**Written request**
Rewrite the items below with every "Viewport" changed to "Window" and nothing else altered. Leave the pictures out of your answer.

**Material supplied**
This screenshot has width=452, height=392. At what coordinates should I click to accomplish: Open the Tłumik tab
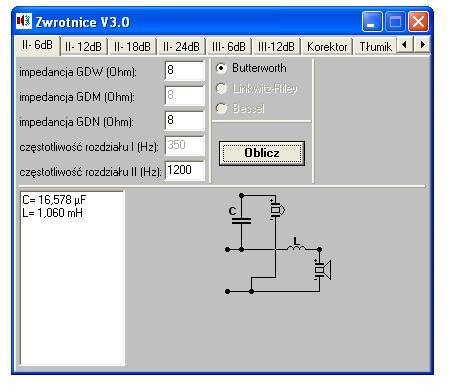pyautogui.click(x=375, y=46)
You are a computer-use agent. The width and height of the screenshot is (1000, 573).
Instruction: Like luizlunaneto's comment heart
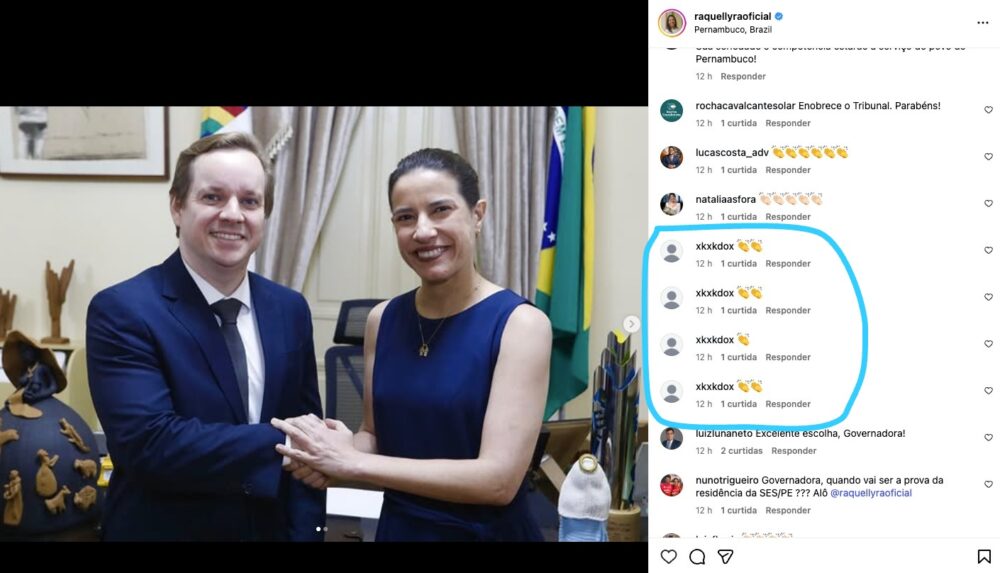[x=988, y=438]
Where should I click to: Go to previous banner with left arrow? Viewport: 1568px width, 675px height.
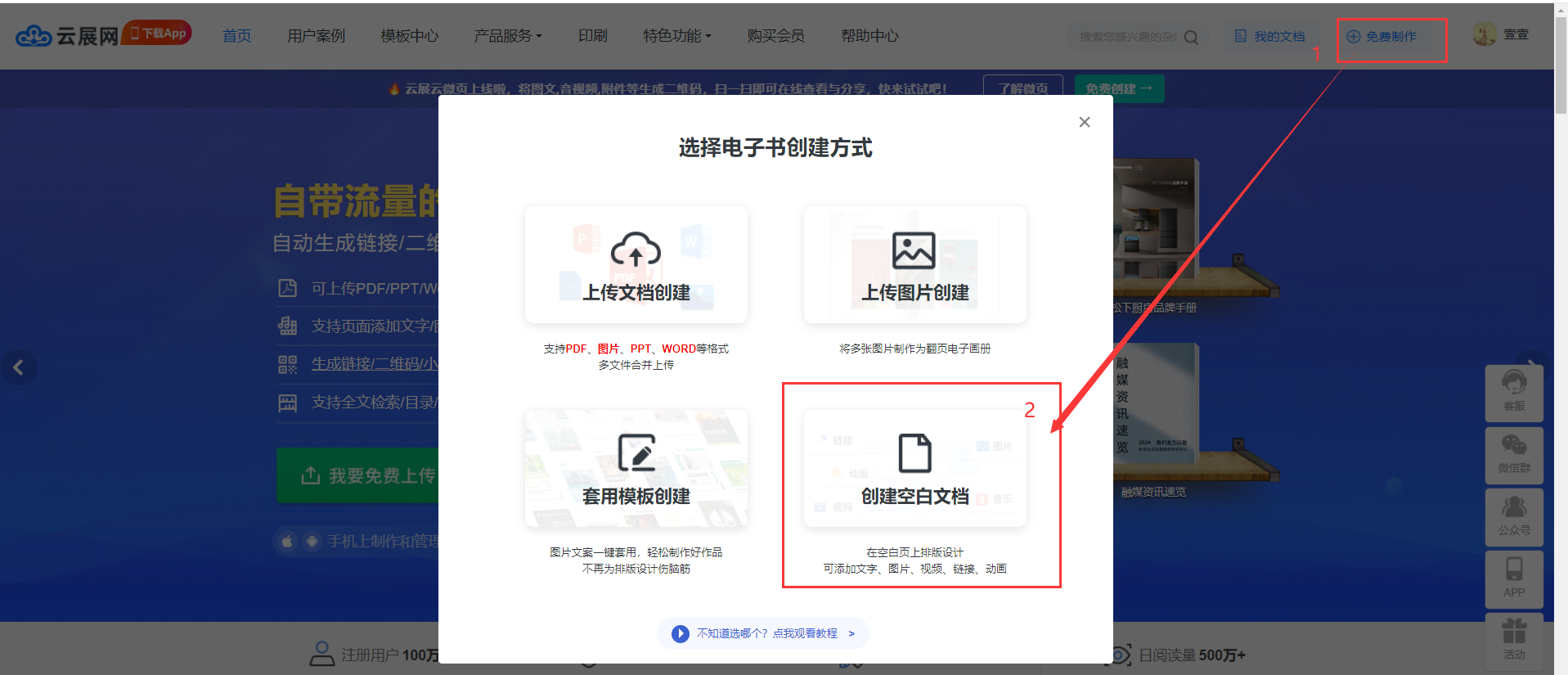pyautogui.click(x=18, y=367)
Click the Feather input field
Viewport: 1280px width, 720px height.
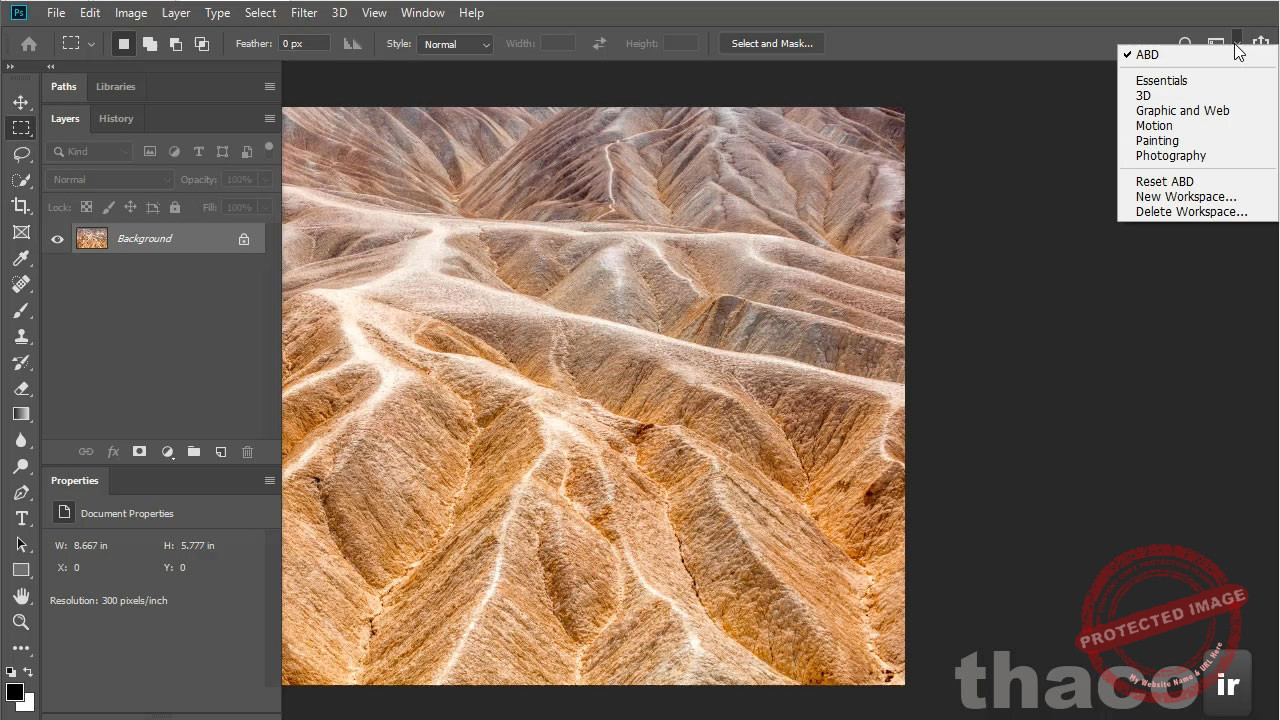pos(304,44)
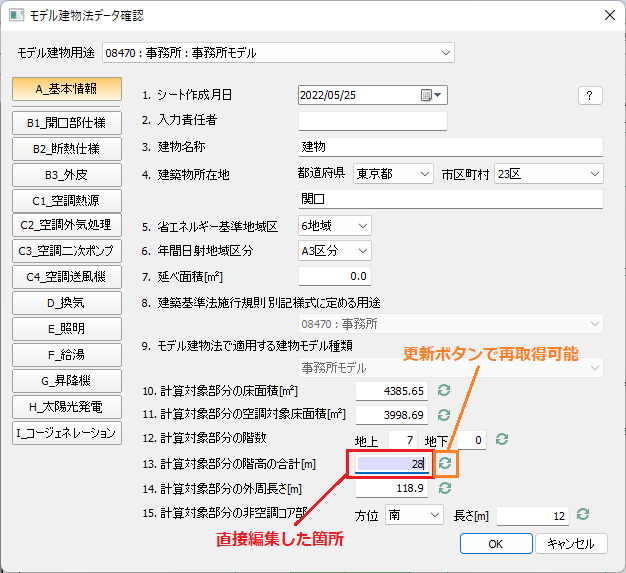626x573 pixels.
Task: Open the 市区町村 23区 dropdown
Action: tap(549, 174)
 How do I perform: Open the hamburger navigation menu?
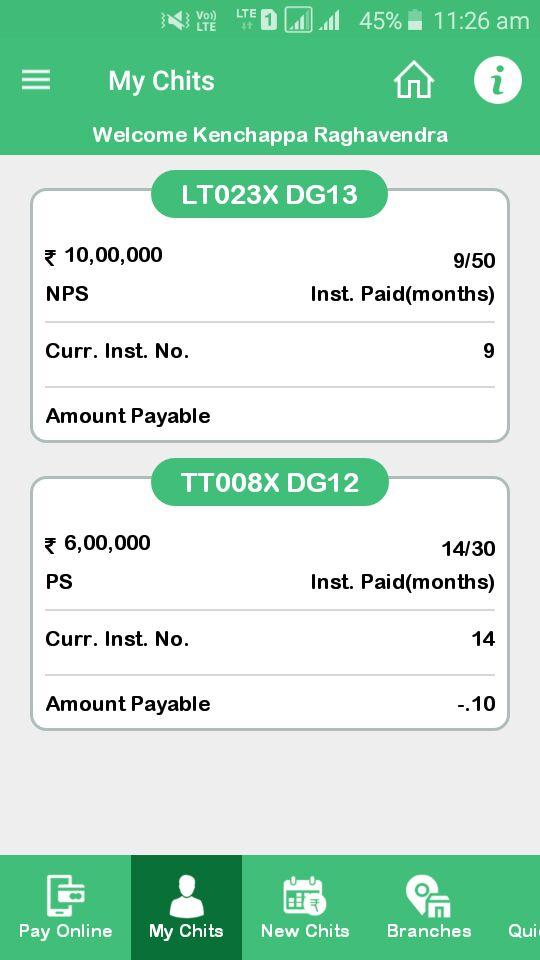[36, 80]
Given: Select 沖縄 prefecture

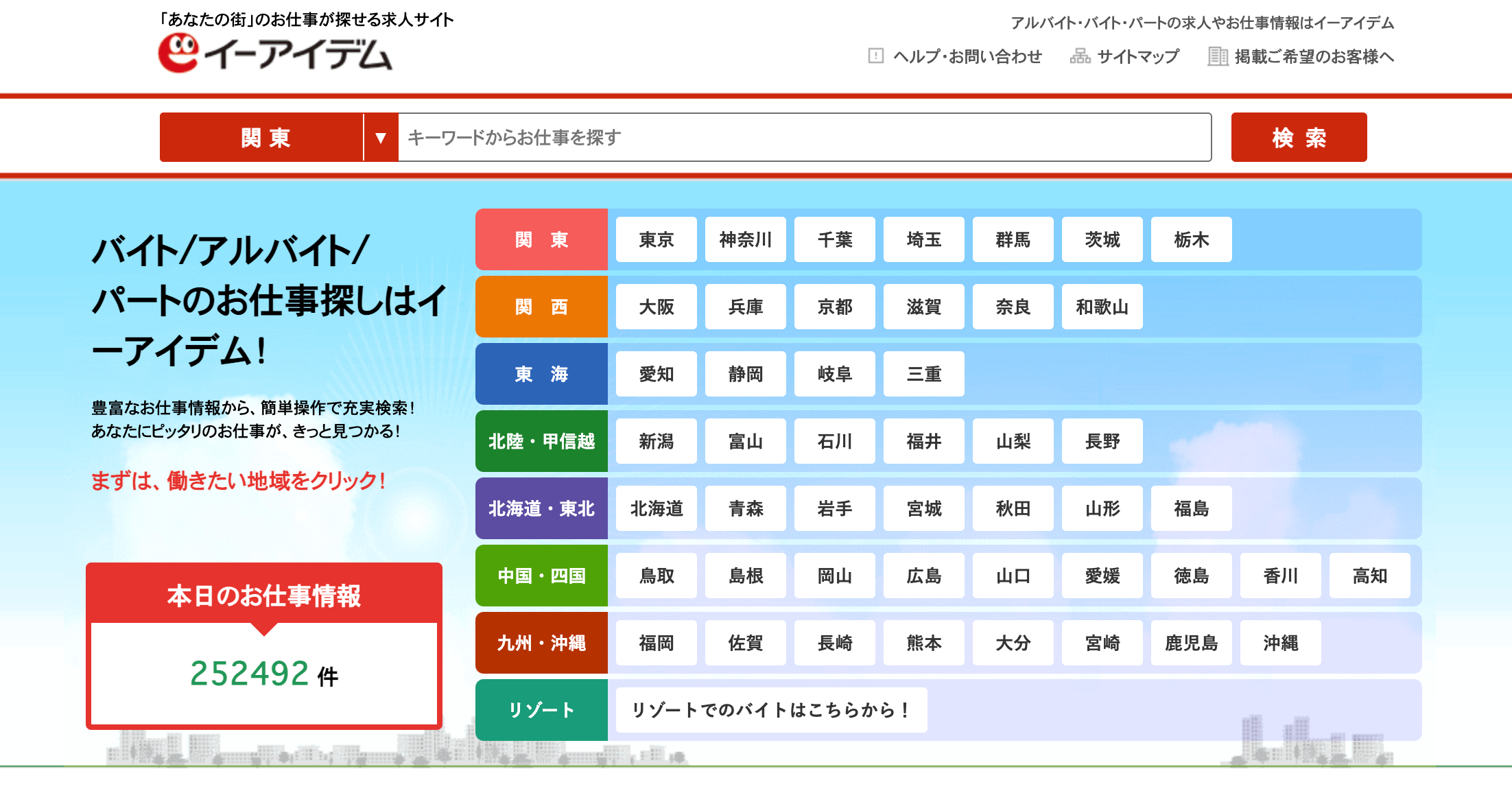Looking at the screenshot, I should click(x=1280, y=643).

**Correct output**
This screenshot has width=452, height=392. At what coordinates should I click to accomplish: Open the Tłumik tab
pyautogui.click(x=375, y=46)
You are a computer-use agent. The width and height of the screenshot is (1000, 573).
Instruction: Like luizlunaneto's comment heart
[x=988, y=438]
Where should I click to: Go to previous banner with left arrow? Window: 1568px width, 675px height.
pyautogui.click(x=18, y=367)
Click the Feather input field
Window: 1280px width, 720px height.
pos(304,44)
626x573 pixels.
Task: Open the 市区町村 23区 dropdown
Action: tap(549, 174)
 How do I perform: Open the hamburger navigation menu?
[36, 80]
Given: Select 沖縄 prefecture

Looking at the screenshot, I should click(x=1280, y=643).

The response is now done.